* Begin Source data *

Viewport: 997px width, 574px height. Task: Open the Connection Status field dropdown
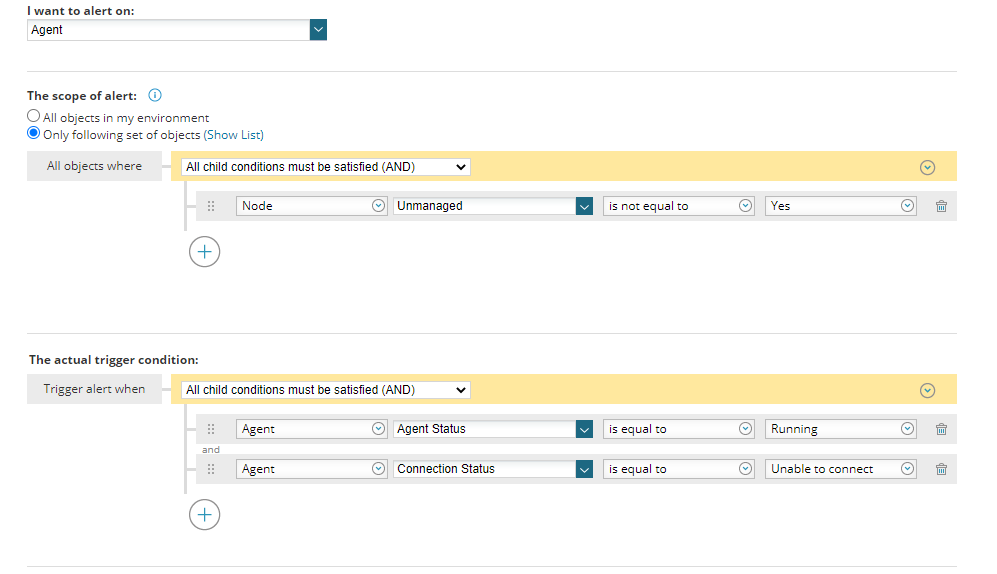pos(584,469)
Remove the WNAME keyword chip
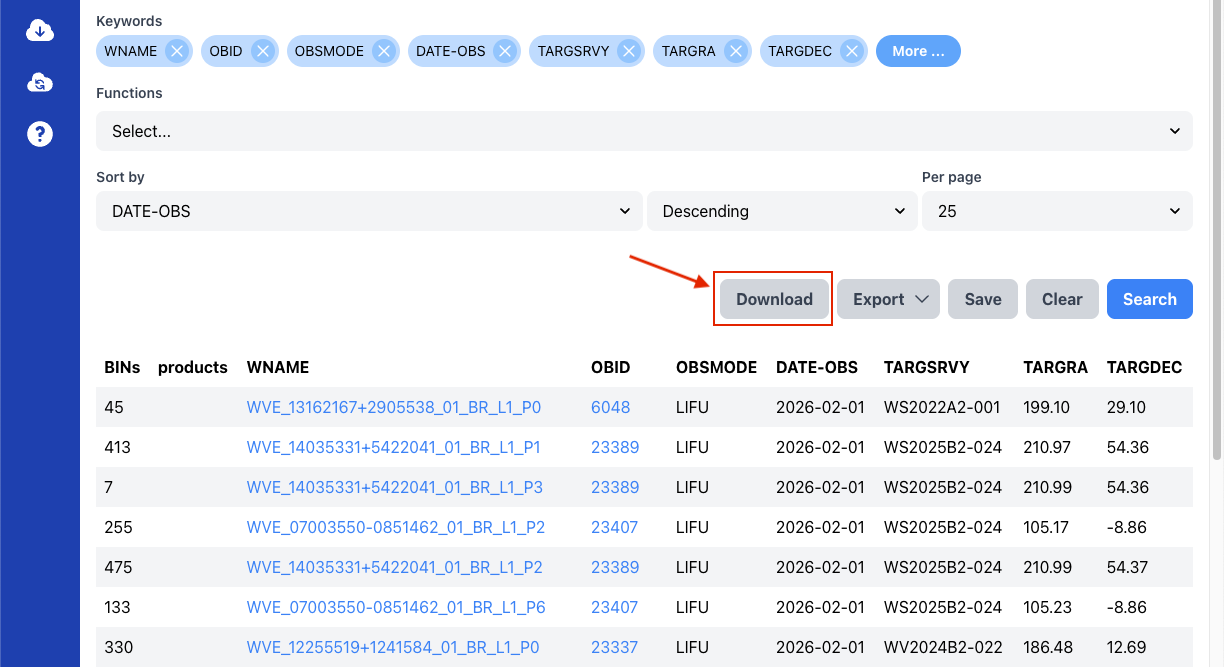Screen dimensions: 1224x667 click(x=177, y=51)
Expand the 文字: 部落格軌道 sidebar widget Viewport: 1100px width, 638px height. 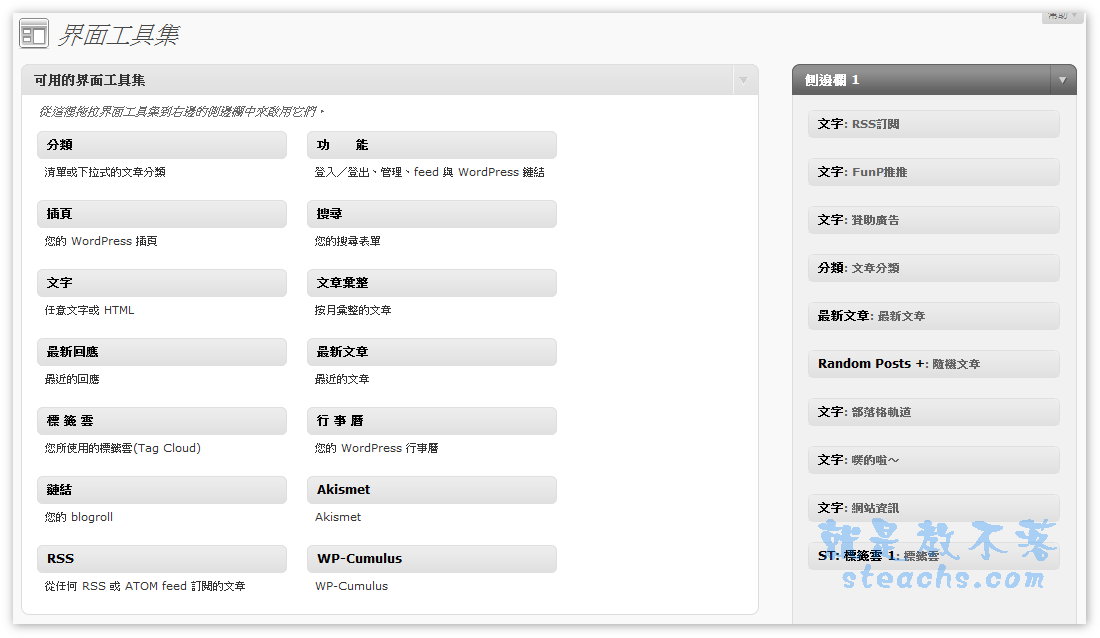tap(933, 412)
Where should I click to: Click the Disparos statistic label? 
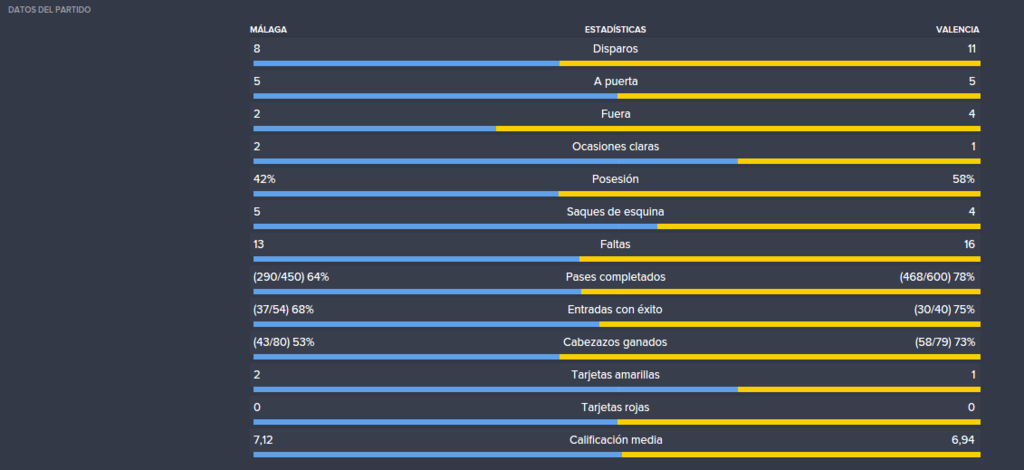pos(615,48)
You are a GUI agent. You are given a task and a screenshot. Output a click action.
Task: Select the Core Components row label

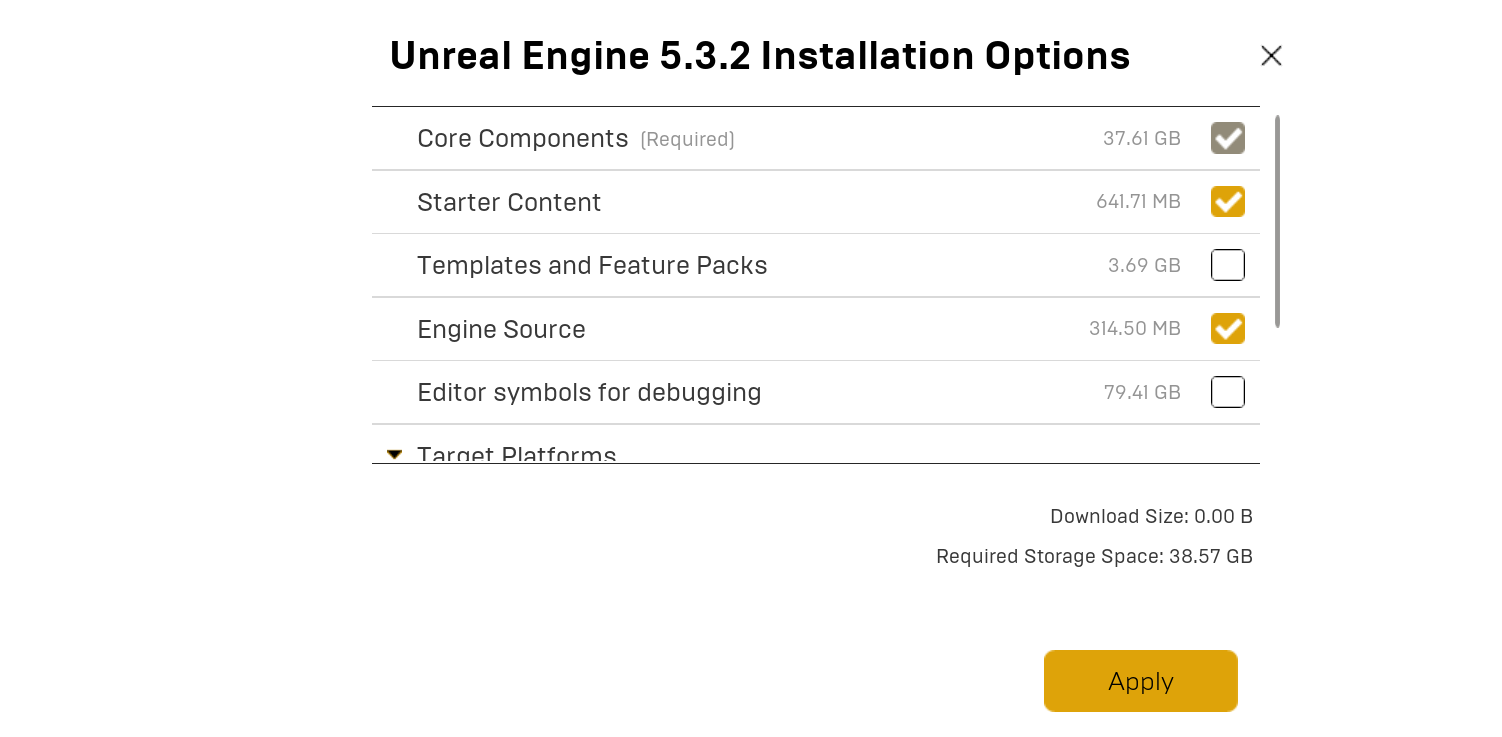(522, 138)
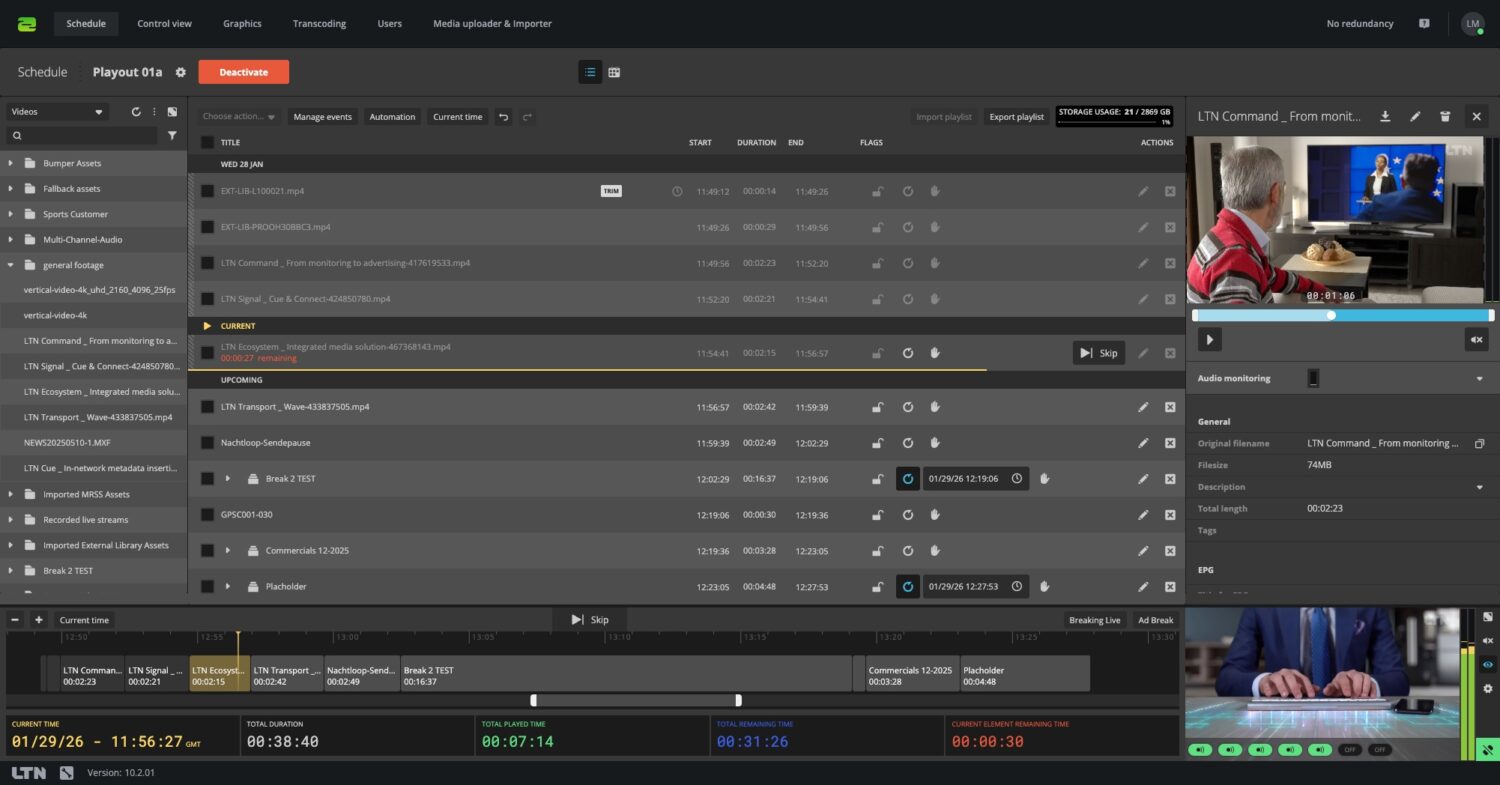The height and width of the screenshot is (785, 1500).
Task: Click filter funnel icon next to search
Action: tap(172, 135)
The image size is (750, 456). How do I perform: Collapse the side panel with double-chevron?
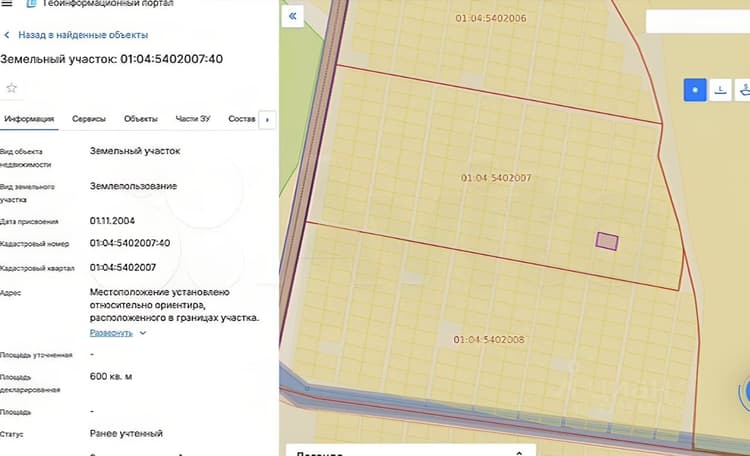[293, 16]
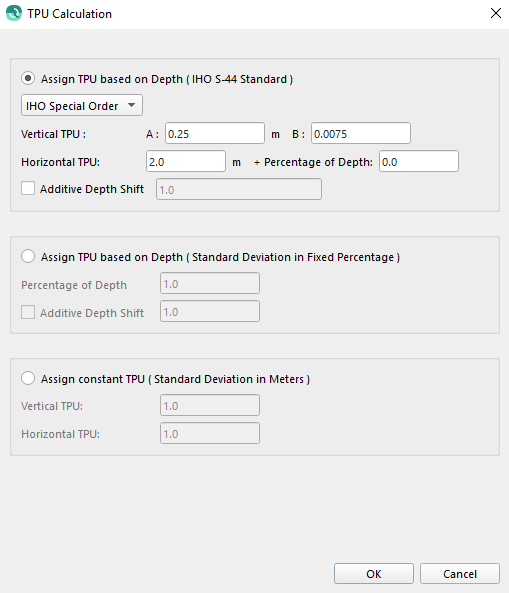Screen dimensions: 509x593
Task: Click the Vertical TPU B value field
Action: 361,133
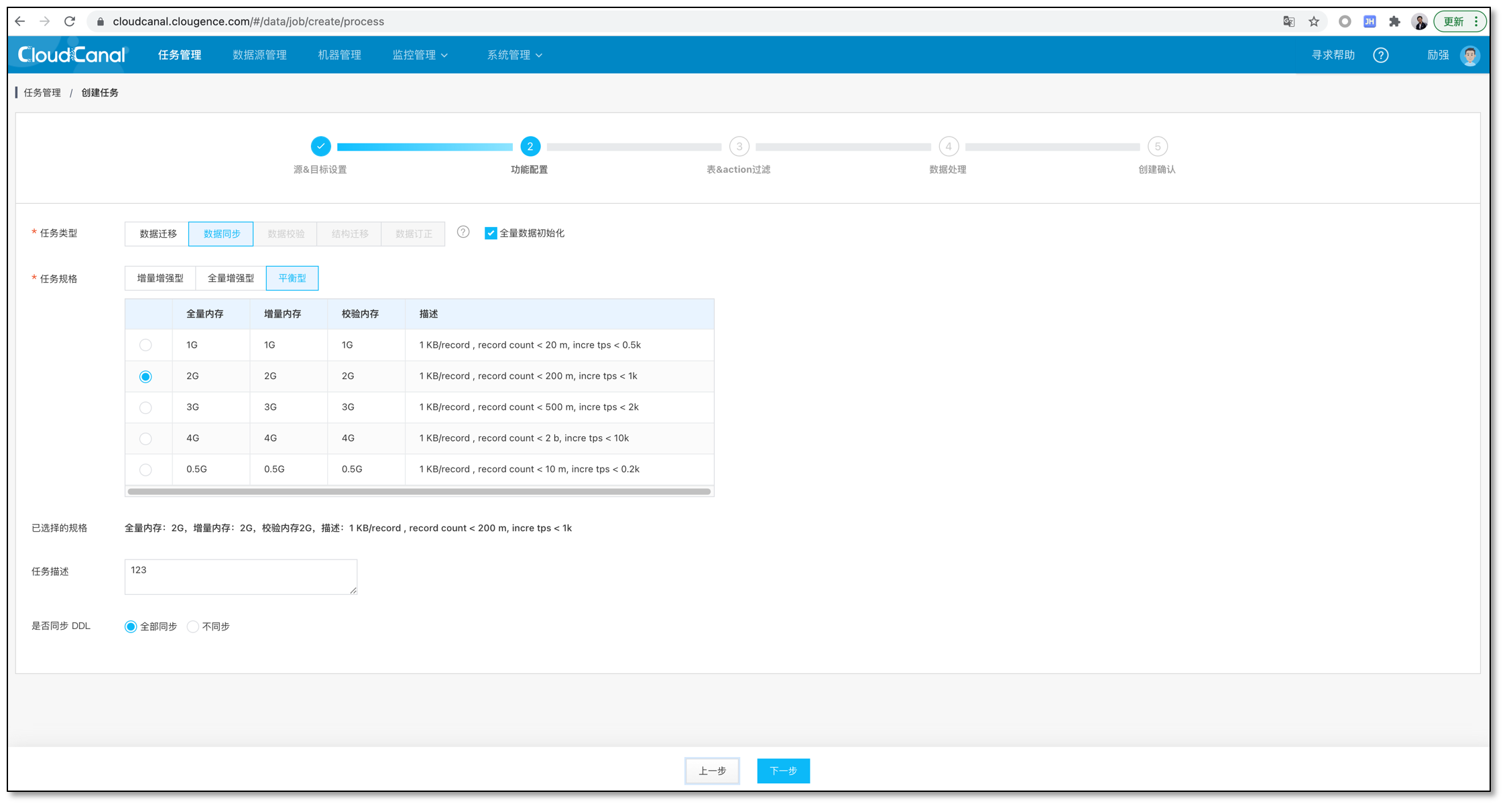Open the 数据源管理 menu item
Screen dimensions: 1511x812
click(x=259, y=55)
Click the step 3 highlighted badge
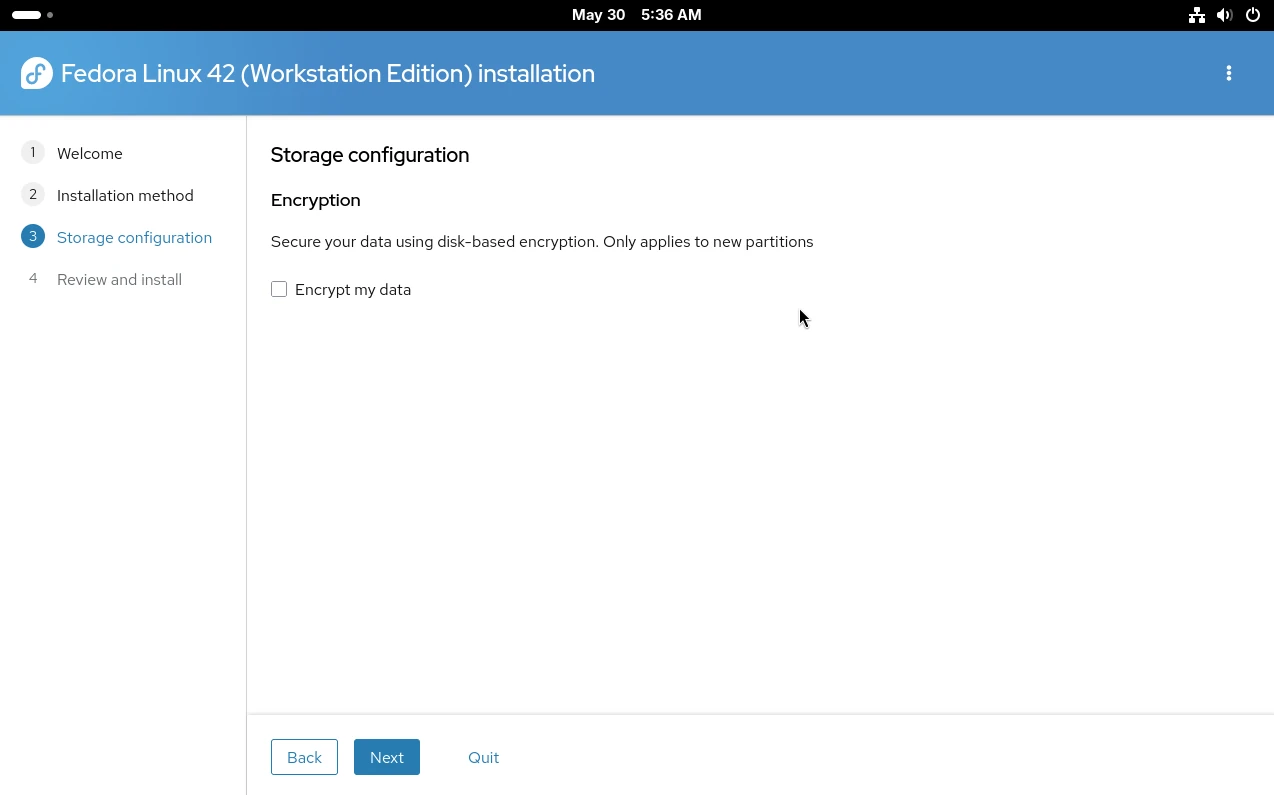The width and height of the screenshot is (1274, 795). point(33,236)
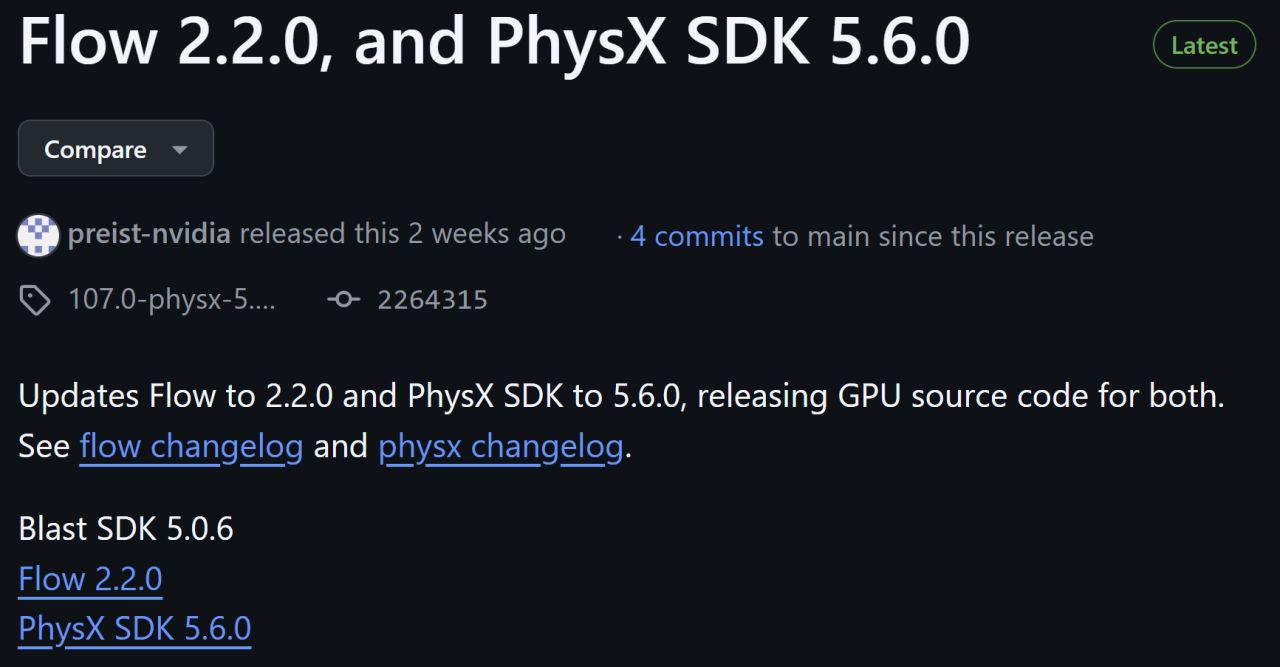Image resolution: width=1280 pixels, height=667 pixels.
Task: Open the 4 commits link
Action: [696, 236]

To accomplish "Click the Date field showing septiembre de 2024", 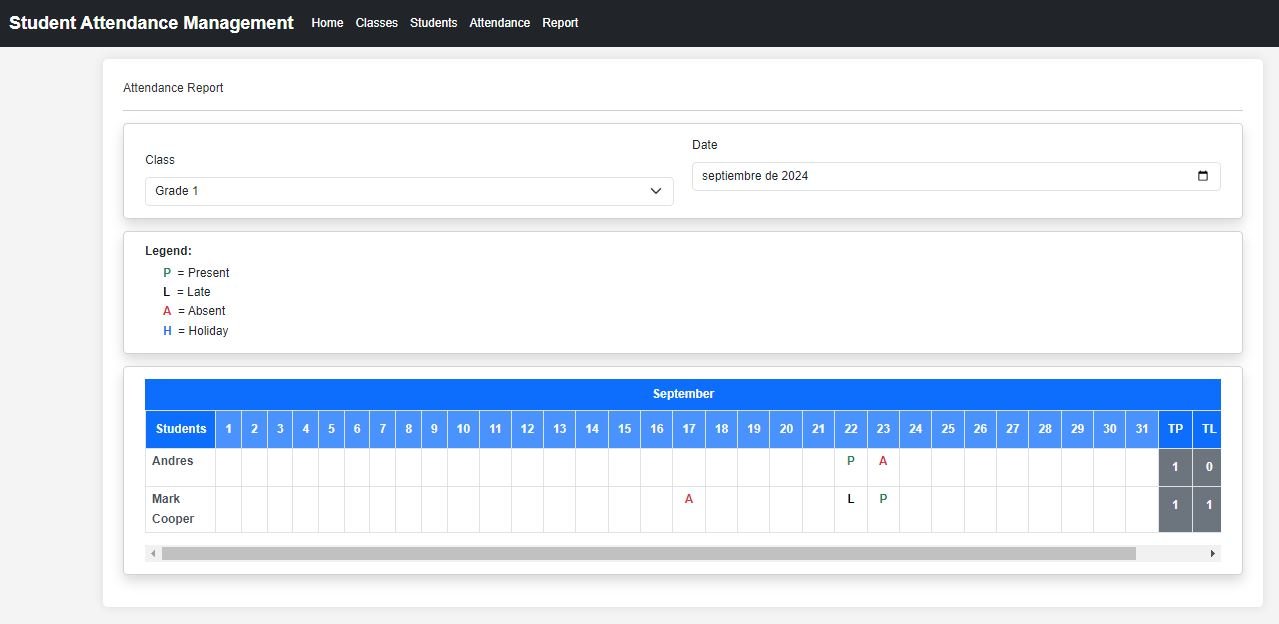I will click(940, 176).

* End Source data *

Task objective.
Copy the lines of the listing above word for word, starting at the line containing "You are a GUI" and ending at the line containing "Action: [696, 236]", without the pictures.

Answer for this exercise.
You are a GUI agent. You are given a task and a screenshot. Output a click action.
Task: Select the Core Components row label

(522, 138)
The height and width of the screenshot is (785, 1500).
Task: Click filter funnel icon next to search
Action: tap(172, 135)
The image size is (750, 456). How do I perform: Collapse the side panel with double-chevron?
[293, 16]
Screen dimensions: 509x593
Task: Click the Vertical TPU B value field
Action: 361,133
Open the 数据源管理 menu item
Screen dimensions: 1511x812
click(x=259, y=55)
Click the step 3 highlighted badge
The width and height of the screenshot is (1274, 795). point(33,236)
Image resolution: width=1280 pixels, height=667 pixels.
Task: Open the 4 commits link
Action: [696, 236]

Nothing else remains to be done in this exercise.